C++: Return by reference to return by value

Question

I've been reading Myers book and came across the item on returning by reference/pointer vs by value. The point is, if our function for example is like this:

ClassA& AddSomething(ClassA classA)
{
  ClassA tempClassA;
  //... do something on tempClassA
  return tempClassA;
}

This would not work because we are returning a reference to a object that was created on the stack and it is dead now that the function is done.

He gives two solutions:

1. Using a local static ClassA inside the function. This has its problems but atleast we can be sure that object exists.

2. Return as an object:

    ClassA AddSomething(ClassA classA) { ClassA tempClassA; //... do something on tempClassA return tempClassA; } 

Now if I'm to do:

ClassA obj1;
ClassA obj2 = AddSomething(obj1);

My confusion now is, when executing this line:

1. A 'copy' of tempClassA is made and passed to the copy constructor of ClassA (to initialize obj2)? OR
2. tempClassA is passed itself to the copy constructor of ClassA, because copy constructor takes a reference.

So basically, whats passed to the copy constructor is a reference to tempClassA (which was created in stack inside the function) or a reference to a copy of tempClassA.

Also, another question I have is, I have read that if I get a reference of a function local variable, in that case the local variable will not be deleted. For example,

ClassA & classRef = AddSomething(obj1);

In this case, if AddSomething() is returning a reference, then classRef not be pointing to a deleted reference because the local variable will be retained. Have I understood this correctly?

Answer 1

At worst, you're right: a copy of tempClassA is passed to the copy constructor. But compilers are allowed to eliminate that copy and construct the result in place form tempClassA . This is known as the "Return Value Optimization", or RVO. I don't know of a compiler that doesn't do this.

Answer 2

When an object is returned by value, there are two copies taking place: one from the local variable into the return value, and one from the return value into the target object. However, the implementation is allowed to elide one or both of these copies; this is called return value optimisation (RVO) in the first case, and copy elision in the second.

Object some_function() {
    return Object();    // copy Object() into return value; candidate for RVO
}
Object another_function() {
    Object obj;
    return obj;         // copy obj into return value; candidate for NRVO
}
Object result = some_function();   // copy return value into result; candidate for copy elision

The second function above is a candidate for a refinement type of RVO called named return value optimisation; the simplest form of RVO applies only to return statements that construct the return value inplace.
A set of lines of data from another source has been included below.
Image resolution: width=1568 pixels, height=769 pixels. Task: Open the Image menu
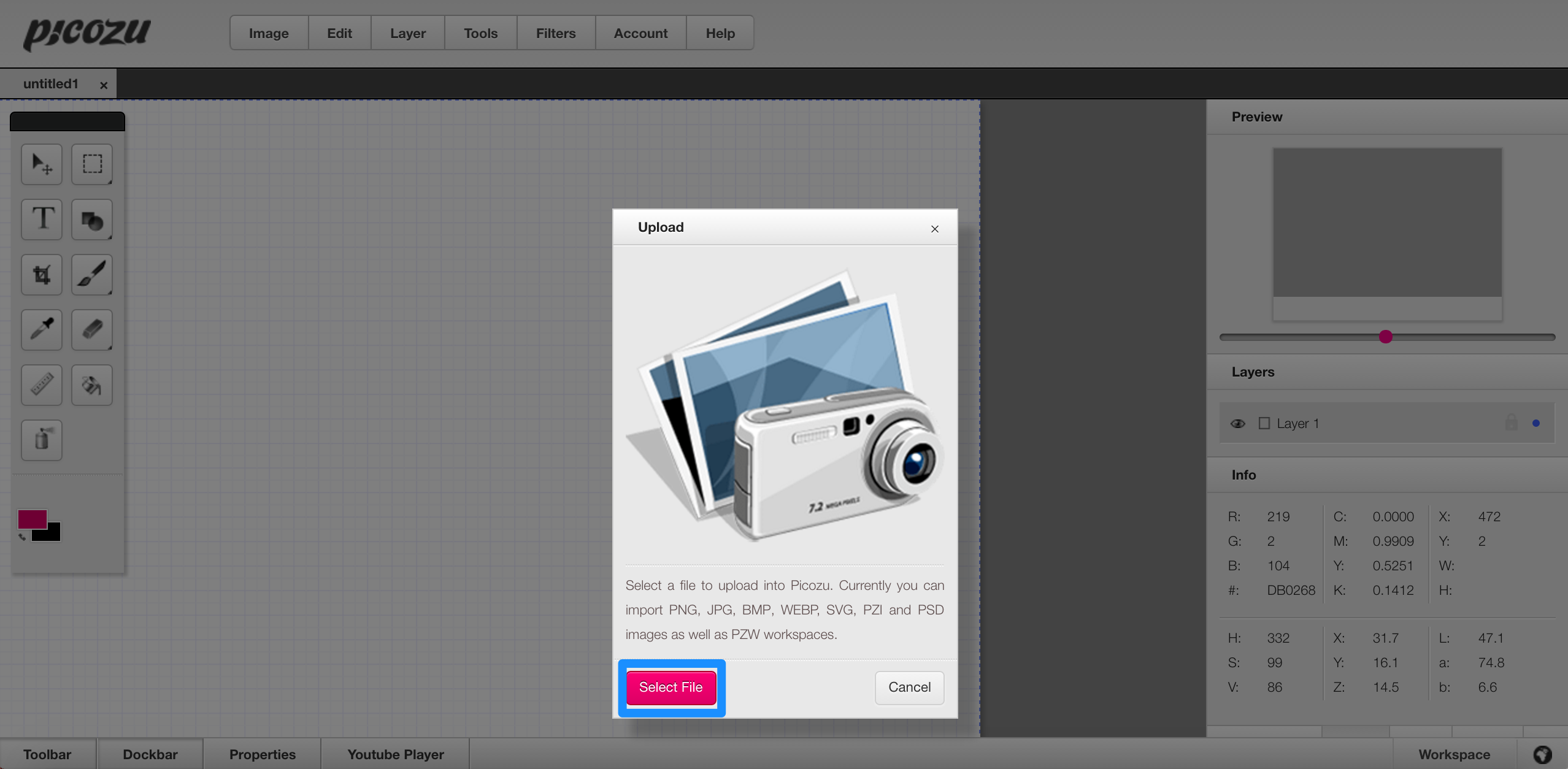(x=268, y=33)
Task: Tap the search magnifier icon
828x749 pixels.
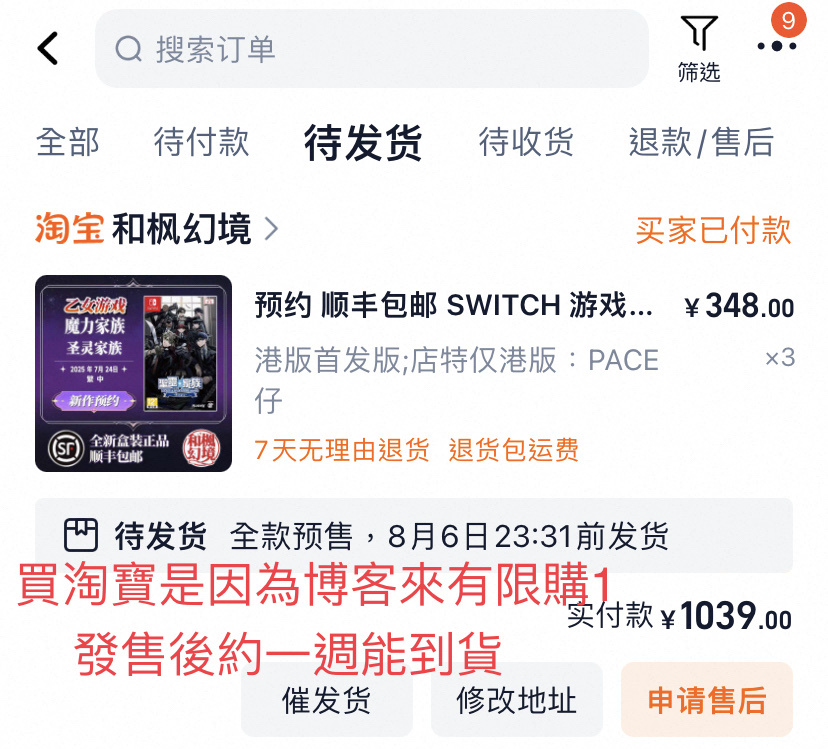Action: point(128,49)
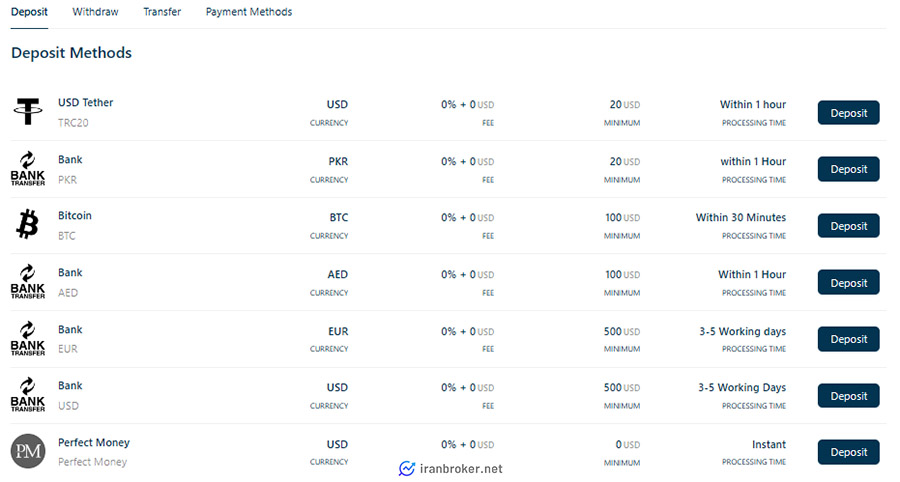
Task: Click the Bank USD transfer icon
Action: (28, 394)
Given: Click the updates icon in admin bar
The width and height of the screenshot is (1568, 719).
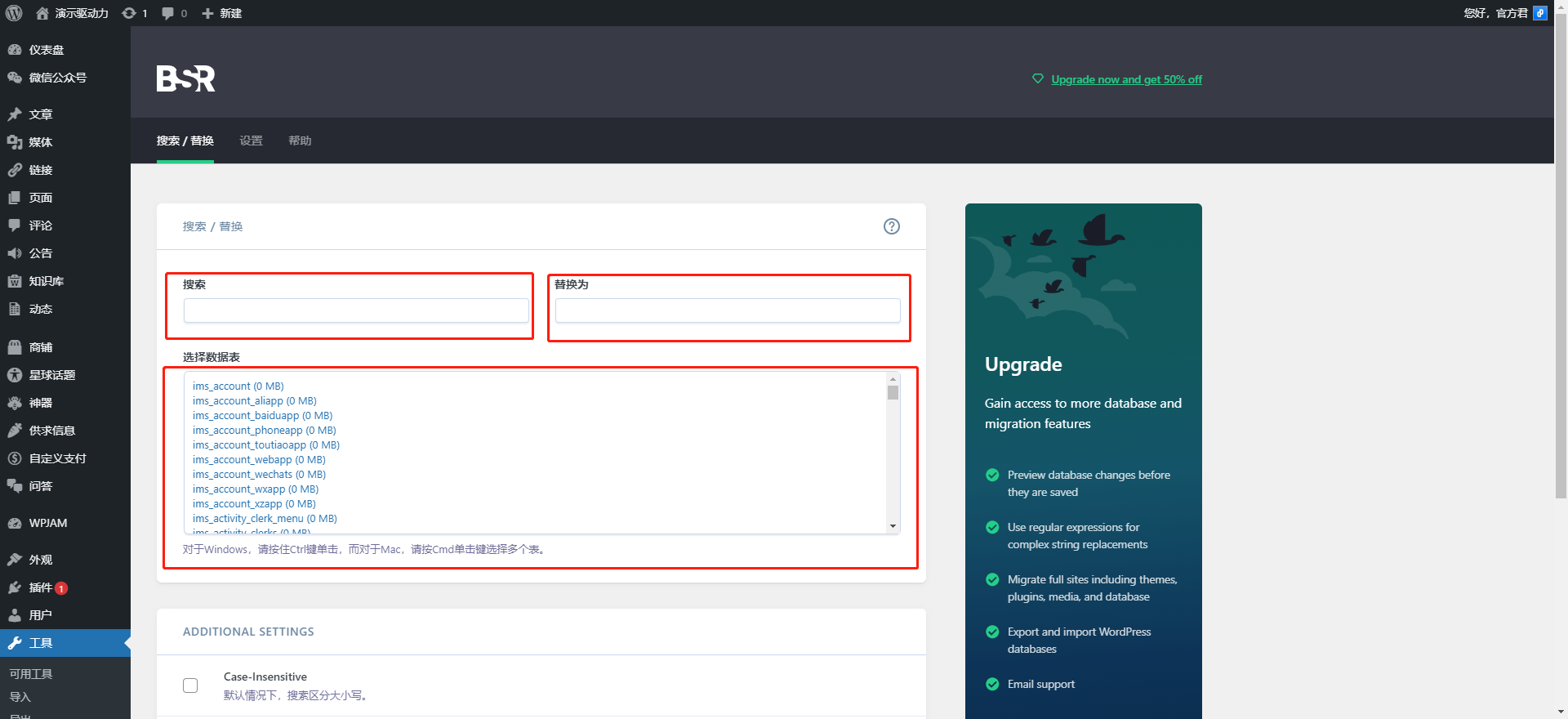Looking at the screenshot, I should tap(134, 13).
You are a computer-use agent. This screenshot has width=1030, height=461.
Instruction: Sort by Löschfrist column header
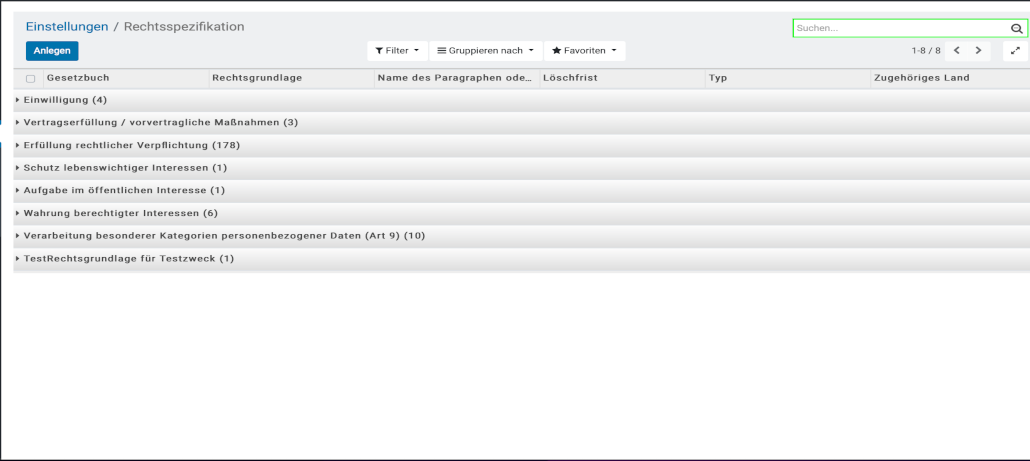(570, 78)
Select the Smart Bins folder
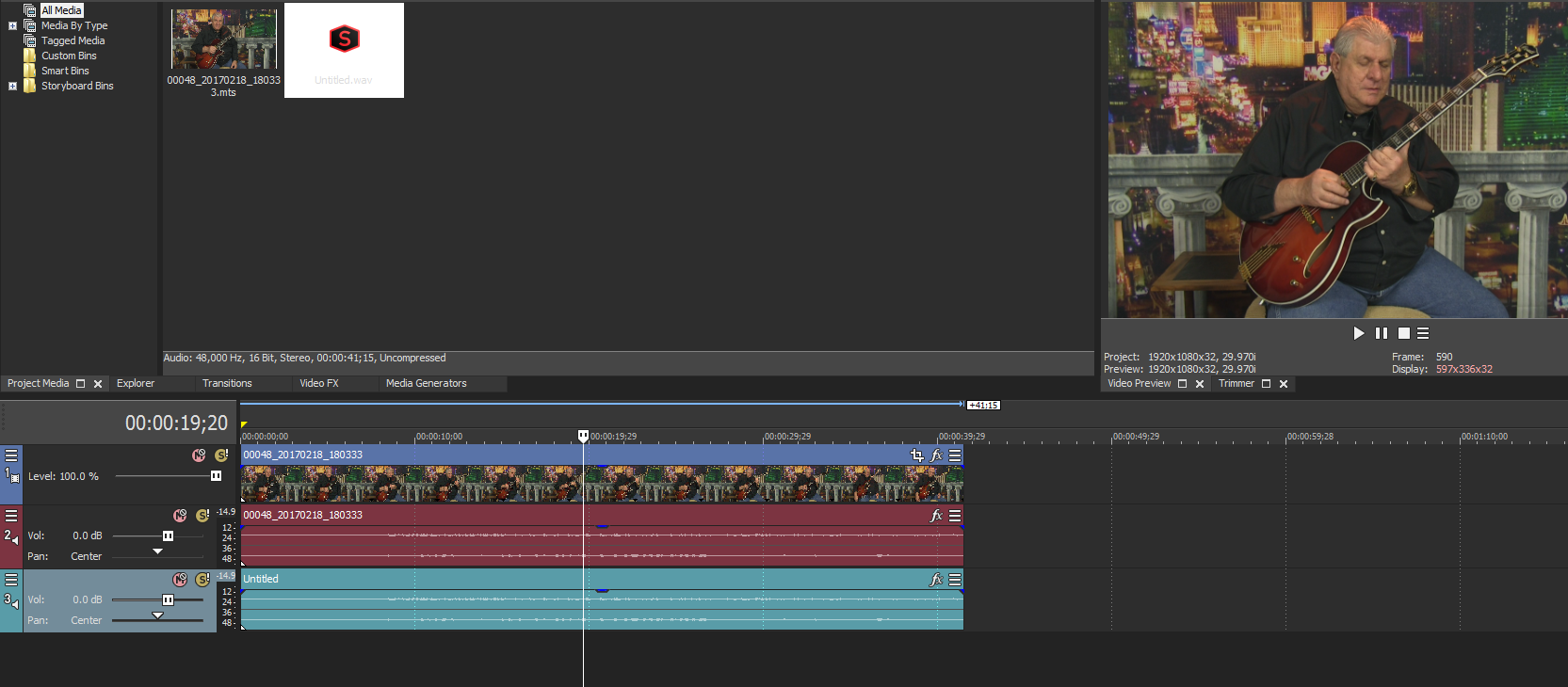This screenshot has height=687, width=1568. point(65,71)
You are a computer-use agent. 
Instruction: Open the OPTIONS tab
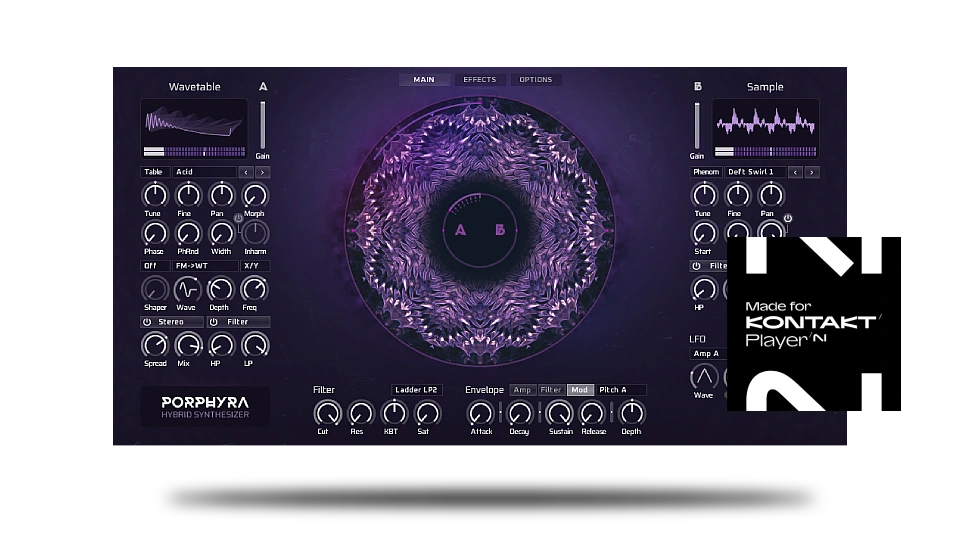[x=535, y=80]
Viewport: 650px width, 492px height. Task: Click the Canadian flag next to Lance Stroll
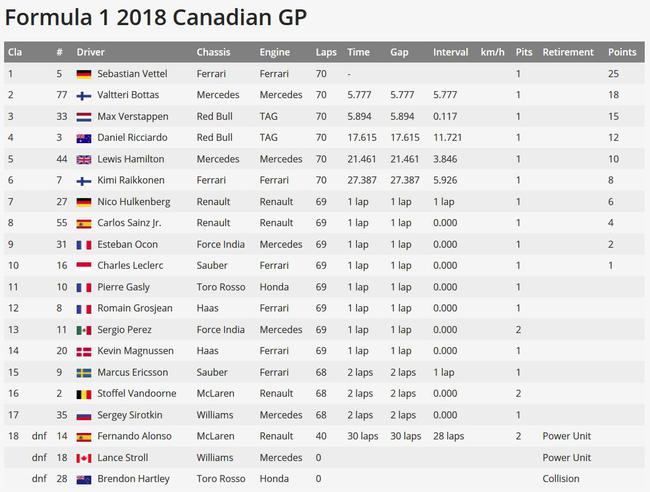click(x=84, y=458)
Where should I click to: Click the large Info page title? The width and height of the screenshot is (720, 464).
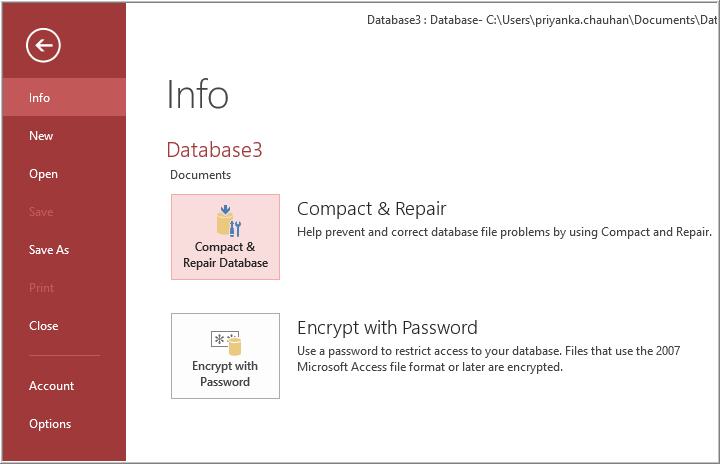[197, 95]
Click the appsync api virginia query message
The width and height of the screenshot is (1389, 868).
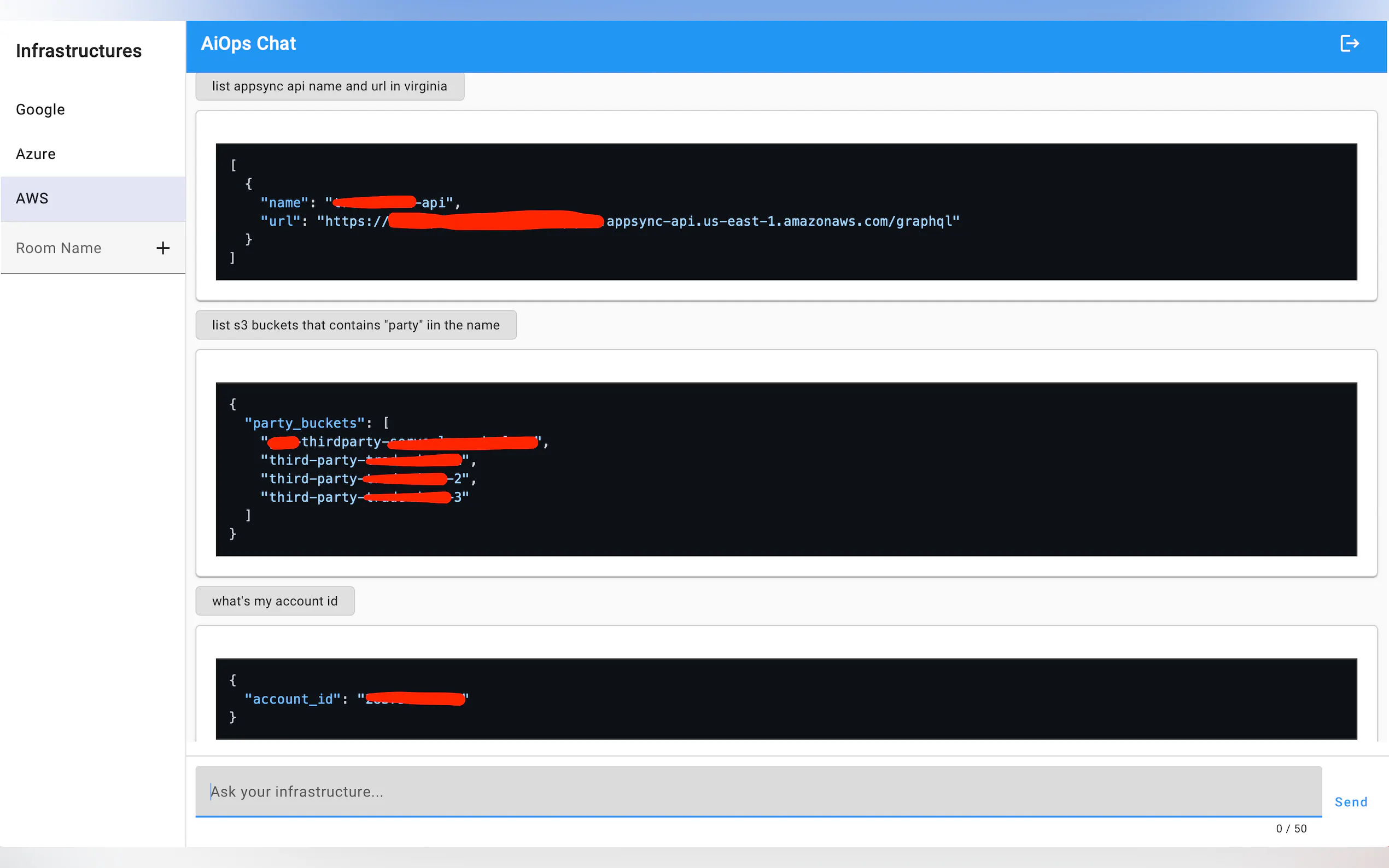(x=330, y=86)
Regarding your second question, lifetime extension only applies to const references to objects returned by value; your code in the second question will not extend the lifetime of any object. See Returning temporary object and binding to const reference for more details.

Answer 3

You can never return a function local variable by reference. It would NOT work even if you used const reference to capture the returned value like this:

const ClassA& classRef = AddSomething(obj1);

Because if AddSomething returns a local object by reference, it'll be a dangling reference to a non-existing object by the time classRef gets to reference it.